■ DESCRIPTION OF THE TASK
Select the lines of the records containing the word "overflow" and list them.

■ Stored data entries
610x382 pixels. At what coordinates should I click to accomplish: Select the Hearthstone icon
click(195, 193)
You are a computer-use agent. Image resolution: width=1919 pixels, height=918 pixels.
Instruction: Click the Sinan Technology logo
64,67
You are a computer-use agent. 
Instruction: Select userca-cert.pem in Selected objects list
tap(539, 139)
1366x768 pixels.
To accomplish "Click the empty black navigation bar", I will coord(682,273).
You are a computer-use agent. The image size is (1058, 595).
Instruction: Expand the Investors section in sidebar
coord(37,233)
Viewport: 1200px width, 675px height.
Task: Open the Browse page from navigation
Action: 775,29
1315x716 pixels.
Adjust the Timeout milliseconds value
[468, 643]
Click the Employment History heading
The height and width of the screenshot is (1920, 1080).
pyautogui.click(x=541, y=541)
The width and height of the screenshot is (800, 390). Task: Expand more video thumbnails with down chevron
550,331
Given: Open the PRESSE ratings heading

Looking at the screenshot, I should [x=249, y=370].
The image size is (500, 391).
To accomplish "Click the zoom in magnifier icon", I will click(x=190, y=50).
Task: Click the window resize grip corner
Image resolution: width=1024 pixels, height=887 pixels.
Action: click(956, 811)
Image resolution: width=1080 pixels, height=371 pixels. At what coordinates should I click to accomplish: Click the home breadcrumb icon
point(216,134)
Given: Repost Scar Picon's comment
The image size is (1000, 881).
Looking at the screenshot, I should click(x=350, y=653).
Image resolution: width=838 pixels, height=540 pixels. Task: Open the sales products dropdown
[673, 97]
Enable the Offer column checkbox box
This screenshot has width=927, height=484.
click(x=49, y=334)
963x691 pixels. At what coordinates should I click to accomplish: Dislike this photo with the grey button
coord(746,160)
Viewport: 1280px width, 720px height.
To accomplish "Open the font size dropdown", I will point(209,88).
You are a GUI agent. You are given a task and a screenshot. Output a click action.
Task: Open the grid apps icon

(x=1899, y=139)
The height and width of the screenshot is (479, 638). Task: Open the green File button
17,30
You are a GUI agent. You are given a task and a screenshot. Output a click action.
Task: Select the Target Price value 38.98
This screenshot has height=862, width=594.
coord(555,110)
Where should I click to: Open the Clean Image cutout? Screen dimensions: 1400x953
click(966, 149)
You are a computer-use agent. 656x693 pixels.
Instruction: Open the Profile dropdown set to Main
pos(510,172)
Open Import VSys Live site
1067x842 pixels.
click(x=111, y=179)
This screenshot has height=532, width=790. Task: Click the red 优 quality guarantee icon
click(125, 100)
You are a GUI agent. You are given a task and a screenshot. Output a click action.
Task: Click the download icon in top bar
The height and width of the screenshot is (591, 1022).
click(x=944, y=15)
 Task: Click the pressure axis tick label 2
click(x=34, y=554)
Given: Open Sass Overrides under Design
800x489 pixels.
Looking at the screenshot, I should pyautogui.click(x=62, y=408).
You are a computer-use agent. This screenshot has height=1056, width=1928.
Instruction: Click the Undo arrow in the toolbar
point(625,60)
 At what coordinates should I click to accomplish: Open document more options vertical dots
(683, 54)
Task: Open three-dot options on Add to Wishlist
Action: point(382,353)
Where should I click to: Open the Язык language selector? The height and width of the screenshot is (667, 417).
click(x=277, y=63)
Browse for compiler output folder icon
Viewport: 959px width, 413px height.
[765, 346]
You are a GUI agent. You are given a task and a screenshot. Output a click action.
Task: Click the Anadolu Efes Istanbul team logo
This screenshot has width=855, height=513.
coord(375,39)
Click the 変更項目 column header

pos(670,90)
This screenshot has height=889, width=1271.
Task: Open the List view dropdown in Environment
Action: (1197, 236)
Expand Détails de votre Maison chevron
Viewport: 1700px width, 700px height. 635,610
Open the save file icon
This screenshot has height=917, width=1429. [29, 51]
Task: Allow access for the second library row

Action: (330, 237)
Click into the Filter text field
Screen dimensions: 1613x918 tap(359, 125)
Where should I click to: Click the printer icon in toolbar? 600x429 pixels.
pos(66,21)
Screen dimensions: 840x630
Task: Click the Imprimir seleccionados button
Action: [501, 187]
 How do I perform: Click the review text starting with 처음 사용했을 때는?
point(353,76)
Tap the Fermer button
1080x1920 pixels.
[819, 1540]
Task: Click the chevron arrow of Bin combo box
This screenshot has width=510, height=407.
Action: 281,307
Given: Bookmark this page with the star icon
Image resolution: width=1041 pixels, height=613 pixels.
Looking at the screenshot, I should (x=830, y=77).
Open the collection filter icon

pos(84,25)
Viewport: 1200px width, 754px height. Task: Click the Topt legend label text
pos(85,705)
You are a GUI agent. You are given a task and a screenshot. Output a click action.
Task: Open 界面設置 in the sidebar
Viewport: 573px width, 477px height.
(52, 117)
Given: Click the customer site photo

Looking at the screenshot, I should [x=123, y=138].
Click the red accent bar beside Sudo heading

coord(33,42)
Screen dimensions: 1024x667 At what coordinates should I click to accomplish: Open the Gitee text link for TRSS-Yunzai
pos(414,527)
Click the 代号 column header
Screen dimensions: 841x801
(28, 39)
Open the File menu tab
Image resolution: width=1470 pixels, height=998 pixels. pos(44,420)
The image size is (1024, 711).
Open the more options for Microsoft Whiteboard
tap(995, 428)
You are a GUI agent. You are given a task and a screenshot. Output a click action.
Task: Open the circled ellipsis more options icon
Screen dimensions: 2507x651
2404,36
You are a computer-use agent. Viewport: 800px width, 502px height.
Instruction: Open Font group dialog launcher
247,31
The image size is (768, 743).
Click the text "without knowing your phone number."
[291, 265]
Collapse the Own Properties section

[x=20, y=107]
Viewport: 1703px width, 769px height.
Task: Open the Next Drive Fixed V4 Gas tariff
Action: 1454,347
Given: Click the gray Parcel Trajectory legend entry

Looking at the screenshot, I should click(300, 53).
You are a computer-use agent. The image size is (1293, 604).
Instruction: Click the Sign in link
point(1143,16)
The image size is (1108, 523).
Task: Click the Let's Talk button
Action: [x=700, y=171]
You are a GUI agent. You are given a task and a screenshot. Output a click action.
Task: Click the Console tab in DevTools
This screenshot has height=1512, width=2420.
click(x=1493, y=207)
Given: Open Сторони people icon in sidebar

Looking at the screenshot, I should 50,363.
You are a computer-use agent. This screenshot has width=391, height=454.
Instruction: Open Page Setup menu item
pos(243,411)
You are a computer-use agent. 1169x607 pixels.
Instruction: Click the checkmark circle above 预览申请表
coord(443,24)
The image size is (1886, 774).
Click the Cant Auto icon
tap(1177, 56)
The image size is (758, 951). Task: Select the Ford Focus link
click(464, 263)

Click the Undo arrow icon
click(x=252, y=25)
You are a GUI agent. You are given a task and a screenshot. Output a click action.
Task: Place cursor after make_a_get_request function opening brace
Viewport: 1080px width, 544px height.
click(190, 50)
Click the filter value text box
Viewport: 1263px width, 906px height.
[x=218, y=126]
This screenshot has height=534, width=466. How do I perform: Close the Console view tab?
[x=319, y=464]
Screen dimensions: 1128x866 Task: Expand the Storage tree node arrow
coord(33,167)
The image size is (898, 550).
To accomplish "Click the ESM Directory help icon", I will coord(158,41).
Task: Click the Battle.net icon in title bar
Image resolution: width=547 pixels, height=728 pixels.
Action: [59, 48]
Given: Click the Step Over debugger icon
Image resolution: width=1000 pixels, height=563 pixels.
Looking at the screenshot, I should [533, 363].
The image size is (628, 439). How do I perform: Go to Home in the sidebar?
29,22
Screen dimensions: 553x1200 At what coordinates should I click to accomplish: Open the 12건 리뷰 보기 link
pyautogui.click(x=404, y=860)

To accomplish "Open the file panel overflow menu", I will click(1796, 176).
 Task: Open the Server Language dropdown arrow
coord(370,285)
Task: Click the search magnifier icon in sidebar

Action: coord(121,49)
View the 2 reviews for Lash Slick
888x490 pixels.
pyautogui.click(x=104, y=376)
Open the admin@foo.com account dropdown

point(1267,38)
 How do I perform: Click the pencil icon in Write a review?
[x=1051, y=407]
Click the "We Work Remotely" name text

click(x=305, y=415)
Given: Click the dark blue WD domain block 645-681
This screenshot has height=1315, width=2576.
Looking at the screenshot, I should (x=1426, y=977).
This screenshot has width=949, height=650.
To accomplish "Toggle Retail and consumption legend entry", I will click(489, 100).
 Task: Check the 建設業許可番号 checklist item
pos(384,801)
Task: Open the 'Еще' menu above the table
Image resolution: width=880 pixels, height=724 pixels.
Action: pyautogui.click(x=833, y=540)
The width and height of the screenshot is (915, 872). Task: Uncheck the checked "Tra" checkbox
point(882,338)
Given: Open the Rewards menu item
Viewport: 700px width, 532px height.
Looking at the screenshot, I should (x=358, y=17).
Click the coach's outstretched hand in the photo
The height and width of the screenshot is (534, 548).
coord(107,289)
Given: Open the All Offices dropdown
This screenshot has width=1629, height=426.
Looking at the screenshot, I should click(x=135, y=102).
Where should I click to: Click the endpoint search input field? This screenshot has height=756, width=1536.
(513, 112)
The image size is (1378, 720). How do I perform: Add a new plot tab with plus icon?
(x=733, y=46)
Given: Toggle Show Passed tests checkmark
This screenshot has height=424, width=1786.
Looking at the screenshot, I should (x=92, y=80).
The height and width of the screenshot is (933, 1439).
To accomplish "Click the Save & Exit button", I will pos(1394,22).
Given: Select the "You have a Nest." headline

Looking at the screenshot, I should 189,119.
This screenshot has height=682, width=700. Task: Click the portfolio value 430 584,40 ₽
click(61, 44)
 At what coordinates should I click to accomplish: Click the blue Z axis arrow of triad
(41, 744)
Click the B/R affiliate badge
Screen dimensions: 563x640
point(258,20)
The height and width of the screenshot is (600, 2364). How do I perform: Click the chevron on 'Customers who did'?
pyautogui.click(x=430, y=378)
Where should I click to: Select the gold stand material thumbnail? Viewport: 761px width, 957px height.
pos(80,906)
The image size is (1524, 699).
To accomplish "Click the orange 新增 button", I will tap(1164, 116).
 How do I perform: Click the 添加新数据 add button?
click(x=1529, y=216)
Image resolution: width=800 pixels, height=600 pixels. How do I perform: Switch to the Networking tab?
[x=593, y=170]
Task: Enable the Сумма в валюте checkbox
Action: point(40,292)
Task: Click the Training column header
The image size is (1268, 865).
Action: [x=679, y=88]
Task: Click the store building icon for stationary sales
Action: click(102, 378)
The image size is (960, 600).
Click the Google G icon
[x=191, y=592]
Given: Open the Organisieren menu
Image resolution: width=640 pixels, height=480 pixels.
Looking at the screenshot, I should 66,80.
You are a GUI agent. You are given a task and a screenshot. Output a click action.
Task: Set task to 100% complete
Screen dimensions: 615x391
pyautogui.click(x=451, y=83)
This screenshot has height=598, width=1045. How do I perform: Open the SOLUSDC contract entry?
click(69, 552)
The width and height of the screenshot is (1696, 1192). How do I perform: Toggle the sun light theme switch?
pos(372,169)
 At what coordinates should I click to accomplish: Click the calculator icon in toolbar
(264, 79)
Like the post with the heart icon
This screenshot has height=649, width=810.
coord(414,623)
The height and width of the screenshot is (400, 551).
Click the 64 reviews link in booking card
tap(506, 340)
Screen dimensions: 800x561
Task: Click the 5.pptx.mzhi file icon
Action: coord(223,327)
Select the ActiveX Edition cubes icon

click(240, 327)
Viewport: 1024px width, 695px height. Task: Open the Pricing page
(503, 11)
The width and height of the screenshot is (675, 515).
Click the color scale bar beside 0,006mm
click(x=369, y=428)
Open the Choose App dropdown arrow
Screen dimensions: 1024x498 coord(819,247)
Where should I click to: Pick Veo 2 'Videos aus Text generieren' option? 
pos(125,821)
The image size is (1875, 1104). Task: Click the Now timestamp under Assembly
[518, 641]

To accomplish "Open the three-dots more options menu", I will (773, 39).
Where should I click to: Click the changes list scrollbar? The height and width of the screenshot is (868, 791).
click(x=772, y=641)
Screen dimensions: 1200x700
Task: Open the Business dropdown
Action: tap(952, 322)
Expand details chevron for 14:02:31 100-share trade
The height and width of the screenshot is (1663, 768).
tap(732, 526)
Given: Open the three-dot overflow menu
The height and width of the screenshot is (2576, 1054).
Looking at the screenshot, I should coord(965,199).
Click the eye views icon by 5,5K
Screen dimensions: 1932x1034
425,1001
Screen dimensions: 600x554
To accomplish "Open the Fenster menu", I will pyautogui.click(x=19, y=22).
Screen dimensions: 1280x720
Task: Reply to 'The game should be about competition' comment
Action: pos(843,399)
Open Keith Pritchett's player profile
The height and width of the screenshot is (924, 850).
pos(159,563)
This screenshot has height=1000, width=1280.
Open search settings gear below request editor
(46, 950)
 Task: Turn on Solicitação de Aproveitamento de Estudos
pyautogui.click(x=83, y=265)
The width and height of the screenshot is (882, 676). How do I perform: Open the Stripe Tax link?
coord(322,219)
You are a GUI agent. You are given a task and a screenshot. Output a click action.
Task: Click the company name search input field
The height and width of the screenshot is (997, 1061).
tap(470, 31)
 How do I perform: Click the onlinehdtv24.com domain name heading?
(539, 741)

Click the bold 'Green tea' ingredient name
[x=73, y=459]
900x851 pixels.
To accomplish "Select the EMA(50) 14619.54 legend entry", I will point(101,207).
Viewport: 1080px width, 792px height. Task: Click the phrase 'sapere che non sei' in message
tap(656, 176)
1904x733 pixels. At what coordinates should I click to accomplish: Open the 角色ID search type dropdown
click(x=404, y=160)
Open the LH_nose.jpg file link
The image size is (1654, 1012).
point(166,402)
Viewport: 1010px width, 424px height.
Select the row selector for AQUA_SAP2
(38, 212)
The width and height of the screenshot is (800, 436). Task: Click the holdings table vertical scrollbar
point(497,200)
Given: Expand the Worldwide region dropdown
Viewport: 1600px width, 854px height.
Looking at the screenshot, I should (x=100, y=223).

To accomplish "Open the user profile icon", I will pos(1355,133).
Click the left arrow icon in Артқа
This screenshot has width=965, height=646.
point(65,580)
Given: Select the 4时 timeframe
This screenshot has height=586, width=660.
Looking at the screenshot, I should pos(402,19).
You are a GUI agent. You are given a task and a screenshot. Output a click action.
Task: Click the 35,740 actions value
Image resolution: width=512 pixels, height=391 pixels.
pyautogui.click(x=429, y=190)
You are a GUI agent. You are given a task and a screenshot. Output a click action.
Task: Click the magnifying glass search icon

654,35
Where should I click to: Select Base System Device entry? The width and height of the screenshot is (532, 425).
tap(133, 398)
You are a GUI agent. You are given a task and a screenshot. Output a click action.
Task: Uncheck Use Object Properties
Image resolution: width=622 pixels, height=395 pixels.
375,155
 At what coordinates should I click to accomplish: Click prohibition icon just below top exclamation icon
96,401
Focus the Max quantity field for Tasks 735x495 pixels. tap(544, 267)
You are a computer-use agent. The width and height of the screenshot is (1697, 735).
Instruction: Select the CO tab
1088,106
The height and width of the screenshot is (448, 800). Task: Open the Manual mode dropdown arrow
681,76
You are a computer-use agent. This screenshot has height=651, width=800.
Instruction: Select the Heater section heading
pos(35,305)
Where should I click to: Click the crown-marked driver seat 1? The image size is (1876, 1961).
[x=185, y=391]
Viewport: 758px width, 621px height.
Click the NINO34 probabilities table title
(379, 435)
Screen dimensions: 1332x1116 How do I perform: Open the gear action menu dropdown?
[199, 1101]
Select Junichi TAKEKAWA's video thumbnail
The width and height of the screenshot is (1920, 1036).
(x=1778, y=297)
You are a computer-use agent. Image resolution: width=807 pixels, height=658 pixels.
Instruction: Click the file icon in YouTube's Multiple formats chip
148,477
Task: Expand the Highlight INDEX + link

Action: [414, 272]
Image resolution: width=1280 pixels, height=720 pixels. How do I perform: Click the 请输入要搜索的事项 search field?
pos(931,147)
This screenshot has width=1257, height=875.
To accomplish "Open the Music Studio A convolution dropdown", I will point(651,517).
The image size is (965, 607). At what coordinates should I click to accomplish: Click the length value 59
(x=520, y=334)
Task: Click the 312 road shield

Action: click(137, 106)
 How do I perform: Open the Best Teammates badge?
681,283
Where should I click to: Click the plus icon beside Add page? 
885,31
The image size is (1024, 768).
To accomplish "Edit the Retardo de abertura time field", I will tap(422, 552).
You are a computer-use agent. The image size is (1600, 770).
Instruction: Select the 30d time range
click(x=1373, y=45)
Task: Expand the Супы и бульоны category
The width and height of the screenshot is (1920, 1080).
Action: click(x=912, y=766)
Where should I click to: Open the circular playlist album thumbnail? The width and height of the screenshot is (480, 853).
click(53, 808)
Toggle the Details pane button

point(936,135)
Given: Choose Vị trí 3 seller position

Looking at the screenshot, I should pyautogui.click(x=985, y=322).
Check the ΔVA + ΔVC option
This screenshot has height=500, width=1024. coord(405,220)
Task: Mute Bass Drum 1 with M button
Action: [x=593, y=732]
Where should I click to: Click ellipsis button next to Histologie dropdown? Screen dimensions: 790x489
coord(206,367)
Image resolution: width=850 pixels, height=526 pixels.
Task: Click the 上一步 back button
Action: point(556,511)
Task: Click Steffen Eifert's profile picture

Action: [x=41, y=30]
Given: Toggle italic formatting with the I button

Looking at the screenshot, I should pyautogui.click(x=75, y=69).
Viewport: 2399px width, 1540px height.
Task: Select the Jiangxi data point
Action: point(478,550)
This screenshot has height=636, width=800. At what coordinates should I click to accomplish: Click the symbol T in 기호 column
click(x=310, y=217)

■ ANSWER TO THIS PROBLEM
To accomplish "Open the file panel overflow menu", I will click(1796, 176).
Given: Open the three-dot overflow menu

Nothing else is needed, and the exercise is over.